··· PAGE TEXT

Oh God, you are so funny, I can hardly contain my laughter.

I know this picture doesn't show it well, but she has a cut under her right eye, after falling off a piece of equipment at the park. A nasty black and blue bruise on her forhead (her hair is covering it), due to same fall and finally a scar under her left eye from falling from a chair and me scratching her trying to "save" her. OY!
And that is just her face.


2. I am pretty sure we will NOT have our son named by the time he is ready to come into this world! Why is this so hard?! I can not bring myself to commit to any name, or they just don't seem like the "right" name for our son. I love and like lots of names, but nothing fits.

Maybe it has something to do with the fact that I had the PERFECT girl name and now I am slightly sad I will never get to use it. Or maybe it is because as my husband said "boy names are boring...just pick one."

Can't say I am not trying. I checked out these 3 books to help me find one!!!

······

● WHAT IS ASKED
- A) Answer these questions about the post.
(i) What caused the cut under her right eye?
(ii) What is covering the bruise on her forehead?
(iii) How many books did the writer check out to help find a name?
- B) Write out the post from "Maybe it has" up to and including "me find one!!!", updating "husband" to "mother".

··· PROVIDED MATERIAL

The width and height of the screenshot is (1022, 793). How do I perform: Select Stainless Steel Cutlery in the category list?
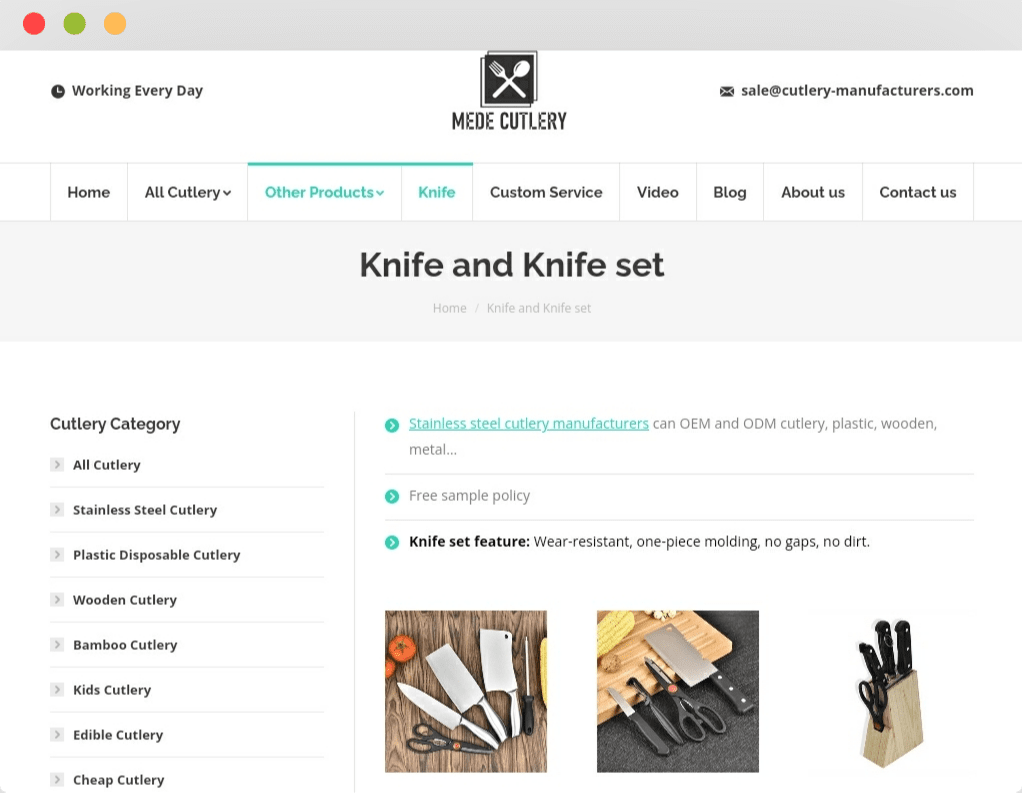pos(145,510)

······

● TASK ANSWERS
- A)
(i) Falling off a piece of equipment at the park.
(ii) Her hair.
(iii) Three.

- B)
Maybe it has something to do with the fact that I had the PERFECT girl name and now I am slightly sad I will never get to use it. Or maybe it is because as my mother said "boy names are boring...just pick one."

Can't say I am not trying. I checked out these 3 books to help me find one!!!